Morgan Warburton

Personal information
- Born: April 27, 1987 (age 39) Price, Utah, U.S.
- Listed height: 5 ft 10 in (1.78 m)
- Listed weight: 149 lb (68 kg)

Career information
- High school: Carbon (Price, Utah)
- College: Utah (2005–2009)
- WNBA draft: 2009: 3rd round, 33rd overall pick
- Drafted by: Sacramento Monarchs
- Position: Guard

Career highlights
- MWC Player of the Year (2009); MWC Tournament MVP (2009); 3× First-team All-MWC (2007–2009);
- Stats at Basketball Reference

= Morgan Warburton =

American professional basketball player (born 1987)
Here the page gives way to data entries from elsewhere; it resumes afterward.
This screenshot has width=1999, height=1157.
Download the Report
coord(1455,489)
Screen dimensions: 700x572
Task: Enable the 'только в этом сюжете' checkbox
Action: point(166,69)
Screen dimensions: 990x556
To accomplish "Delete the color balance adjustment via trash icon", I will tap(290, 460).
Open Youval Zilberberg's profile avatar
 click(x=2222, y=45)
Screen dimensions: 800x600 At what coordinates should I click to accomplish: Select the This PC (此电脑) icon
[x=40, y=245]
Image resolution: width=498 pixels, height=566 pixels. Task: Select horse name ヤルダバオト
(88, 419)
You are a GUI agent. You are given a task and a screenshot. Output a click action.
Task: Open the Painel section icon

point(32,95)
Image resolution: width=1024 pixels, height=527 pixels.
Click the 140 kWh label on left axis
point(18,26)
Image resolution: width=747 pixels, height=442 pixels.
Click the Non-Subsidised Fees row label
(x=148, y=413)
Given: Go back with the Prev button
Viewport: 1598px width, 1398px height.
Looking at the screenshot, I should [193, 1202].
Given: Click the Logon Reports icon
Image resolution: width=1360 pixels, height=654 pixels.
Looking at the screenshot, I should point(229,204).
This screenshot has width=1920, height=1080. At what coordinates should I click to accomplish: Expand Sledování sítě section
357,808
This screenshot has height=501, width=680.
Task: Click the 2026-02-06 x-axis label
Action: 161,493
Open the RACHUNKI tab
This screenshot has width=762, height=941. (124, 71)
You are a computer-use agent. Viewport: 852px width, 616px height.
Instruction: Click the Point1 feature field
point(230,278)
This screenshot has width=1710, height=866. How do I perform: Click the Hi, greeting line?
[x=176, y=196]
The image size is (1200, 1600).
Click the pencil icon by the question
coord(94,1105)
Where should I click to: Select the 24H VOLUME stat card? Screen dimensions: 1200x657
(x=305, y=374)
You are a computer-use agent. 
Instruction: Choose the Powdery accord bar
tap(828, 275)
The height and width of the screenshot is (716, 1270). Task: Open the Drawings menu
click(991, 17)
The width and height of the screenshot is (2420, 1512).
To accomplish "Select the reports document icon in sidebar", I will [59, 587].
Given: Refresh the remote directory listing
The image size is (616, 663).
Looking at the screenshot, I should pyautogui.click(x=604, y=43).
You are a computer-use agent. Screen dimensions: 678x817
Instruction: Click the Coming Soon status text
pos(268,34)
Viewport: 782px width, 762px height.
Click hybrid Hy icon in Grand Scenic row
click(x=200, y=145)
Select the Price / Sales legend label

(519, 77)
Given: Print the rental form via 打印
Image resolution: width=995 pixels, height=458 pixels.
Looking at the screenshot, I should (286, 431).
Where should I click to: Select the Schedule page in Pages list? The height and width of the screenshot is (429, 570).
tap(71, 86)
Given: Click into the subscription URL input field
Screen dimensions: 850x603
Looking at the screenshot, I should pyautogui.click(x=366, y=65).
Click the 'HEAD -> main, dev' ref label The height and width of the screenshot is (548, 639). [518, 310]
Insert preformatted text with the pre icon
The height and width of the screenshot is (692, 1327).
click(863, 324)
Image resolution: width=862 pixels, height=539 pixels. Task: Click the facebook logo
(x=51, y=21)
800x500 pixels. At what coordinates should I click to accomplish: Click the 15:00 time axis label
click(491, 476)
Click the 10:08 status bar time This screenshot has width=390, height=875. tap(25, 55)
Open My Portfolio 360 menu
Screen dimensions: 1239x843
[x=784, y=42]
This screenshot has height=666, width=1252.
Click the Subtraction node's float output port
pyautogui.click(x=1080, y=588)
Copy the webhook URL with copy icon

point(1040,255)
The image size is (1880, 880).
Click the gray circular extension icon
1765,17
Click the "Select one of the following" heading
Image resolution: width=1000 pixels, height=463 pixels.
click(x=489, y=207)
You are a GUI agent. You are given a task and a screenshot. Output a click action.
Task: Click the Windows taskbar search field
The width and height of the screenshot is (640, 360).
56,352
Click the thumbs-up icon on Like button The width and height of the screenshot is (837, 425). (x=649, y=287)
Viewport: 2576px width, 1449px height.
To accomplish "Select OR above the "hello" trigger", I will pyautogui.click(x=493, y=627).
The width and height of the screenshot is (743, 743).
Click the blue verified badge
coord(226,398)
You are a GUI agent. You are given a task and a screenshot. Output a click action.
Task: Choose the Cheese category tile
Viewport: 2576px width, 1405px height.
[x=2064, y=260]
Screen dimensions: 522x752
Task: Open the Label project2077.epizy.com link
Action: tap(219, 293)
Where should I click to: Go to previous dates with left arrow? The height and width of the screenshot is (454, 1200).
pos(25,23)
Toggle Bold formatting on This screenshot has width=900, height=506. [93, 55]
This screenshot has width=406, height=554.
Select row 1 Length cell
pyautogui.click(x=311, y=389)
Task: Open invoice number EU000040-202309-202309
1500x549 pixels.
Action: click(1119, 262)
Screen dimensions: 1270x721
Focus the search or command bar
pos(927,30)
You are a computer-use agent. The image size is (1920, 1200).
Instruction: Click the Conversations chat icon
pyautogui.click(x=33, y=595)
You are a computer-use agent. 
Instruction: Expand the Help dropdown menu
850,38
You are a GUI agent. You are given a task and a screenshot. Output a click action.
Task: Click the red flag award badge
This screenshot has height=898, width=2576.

Morgan Warburton (born April 27, 1987) is an American professional basketball player. She was drafted by the Sacramento Monarchs in the 2009 WNBA draft. She was waived on June 4, 2009.

==Playing career==

===High school===
At Carbon High School, she earned all-state and all-region honors in basketball, volleyball and softball. She led her school to the state basketball championship in 2005 and paced the team in scoring for three seasons. Honors included being named Class 3A MVP in 2005.

===Utah Utes===
As a Sophomore, she started all 33 games and averaged 33 minutes per game, while playing in double-digit minutes each outing. Warburton averaged a team-best 15.8 points and led the team (ninth nationally) with an .882 free throw percentage. Against UNLV, Warburton had a double-double (19 points, 10 rebounds).

Heading into her junior year, Warburton was a starter in all 32 games, averaging over 33 minutes per game. She led the team, second in the MWC with 17.2 points per game and tallied double-digit scoring numbers in all 32 games, the longest streak in the conference. She was named honorable mention All-America by the Associated Press. On January 16, she became Utah's 20th 1,000-point scorer in a game against San Diego State on January 16.

In her senior year, Warburton was the preseason Mountain West Conference Player of the Year and a returning All-American. Entering the 2008–09 season, she was Utah's 20th 1,000-point scorer and a two-time all-conference player.

===Sacramento Monarchs===
She was selected in the 3rd round, 33rd overall in the 2009 WNBA draft. Her WNBA exhibition debut was on May 21 in a 64–55 loss to the Seattle Storm. She played 11 minutes, had 2 field goals, 1 three-pointer, 2 rebounds, 1 block and 6 points.

===European League===
She played in Spain for Gran Canaria during the 2009–2010 season and Girona for the 2010–2011 season.

==Career stats==

| Year | Games | Minutes | Field Goals | Three Pointers | Rebounds | Assists | Blocks | Steals | Points |
| 2005–06 | 34 | 614 | 67 | 25 | 78 | 31 | 7 | 12 | 203 |
| 2006–07 | 33 | 1079 | 168 | 51 | 159 | 103 | 8 | 40 | 522 |
| 2007–08 | 32 | 1063 | 192 | 67 | 173 | 69 | 10 | 51 | 550 |
| 2008–09 | 33 | 1178 | 195 | 60 | 203 | 113 | 11 | 40 | 611 |

==Awards and honors==
- First-team All-Mountain West Conference, 2006–07
- First-team All-Mountain West Conference, 2007–08
- Led Mountain West Conference in free throw percentage (.861), 2007–08

==Coaching career==
In June 2011, Morgan joined the coaching staff at the University of Utah as Video Coordinator for the women's basketball team. In 2015, she became an assistant coach for the women's basketball team of Utah State University Eastern.

==Personal==
In May 2012, Morgan married Tyler Nelson and began using the surname Warburton-Nelson professionally.